• **Data records**
·····

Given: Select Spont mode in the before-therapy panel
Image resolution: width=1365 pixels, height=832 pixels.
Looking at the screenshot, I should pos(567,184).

·····

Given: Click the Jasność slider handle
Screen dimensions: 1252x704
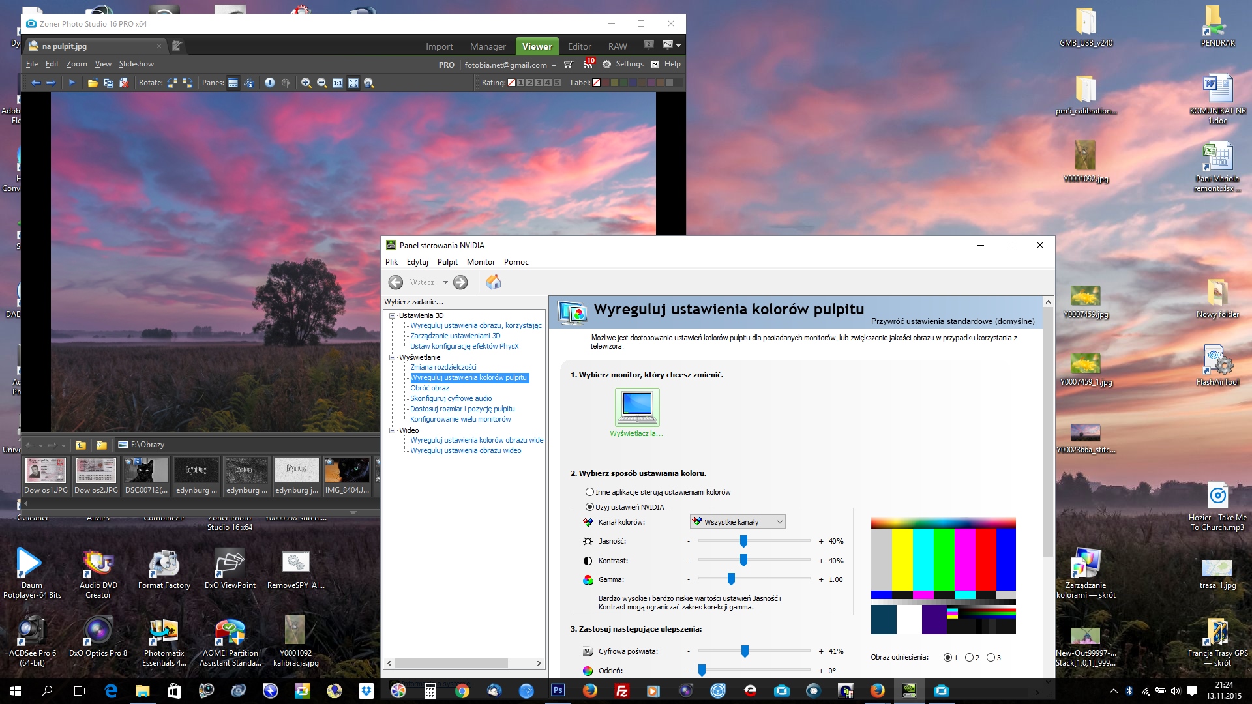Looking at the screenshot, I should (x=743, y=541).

·····

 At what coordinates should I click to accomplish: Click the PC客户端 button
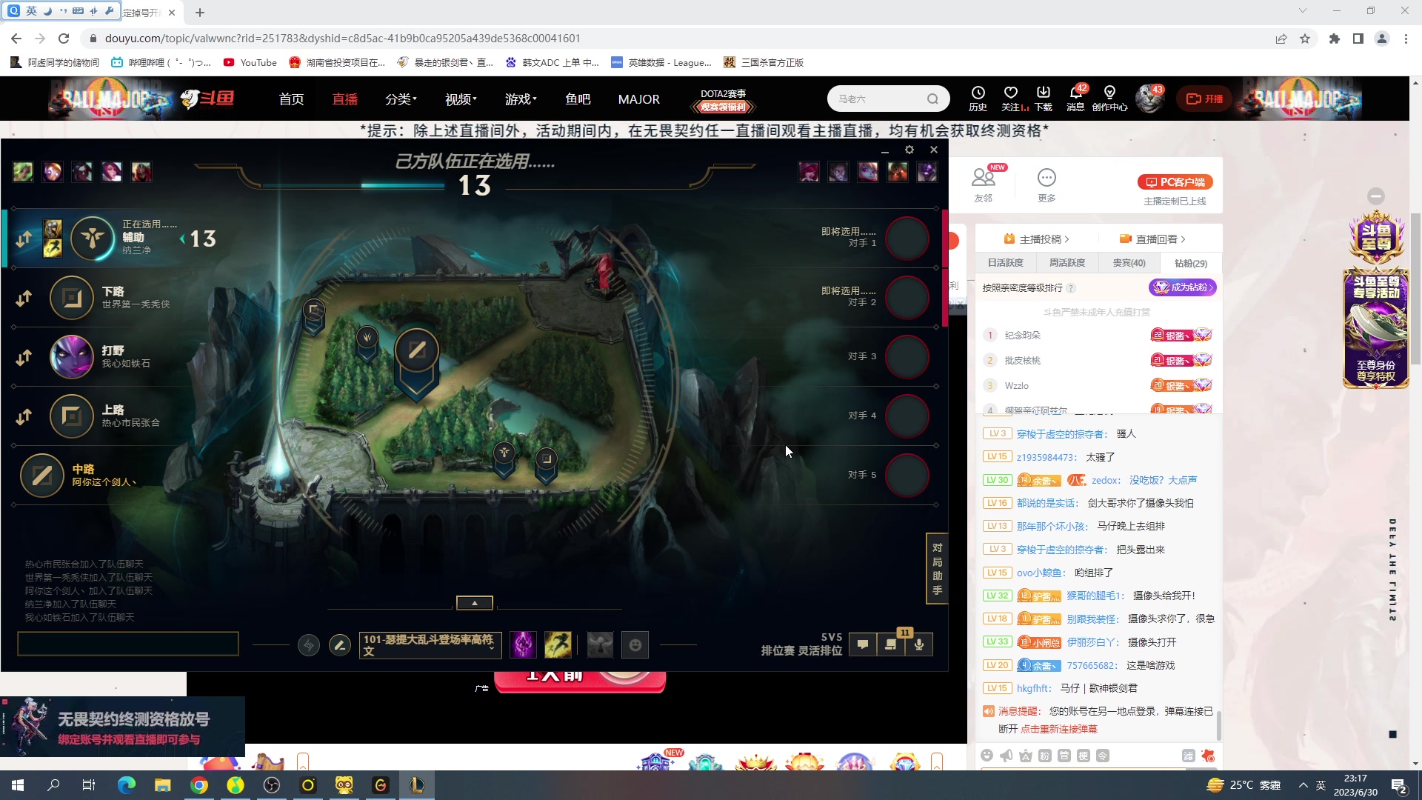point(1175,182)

·····

• **Work to be completed**
The answer must be a single number: the count of lines in the data that include the word "Given".

• **Exercise solution**
2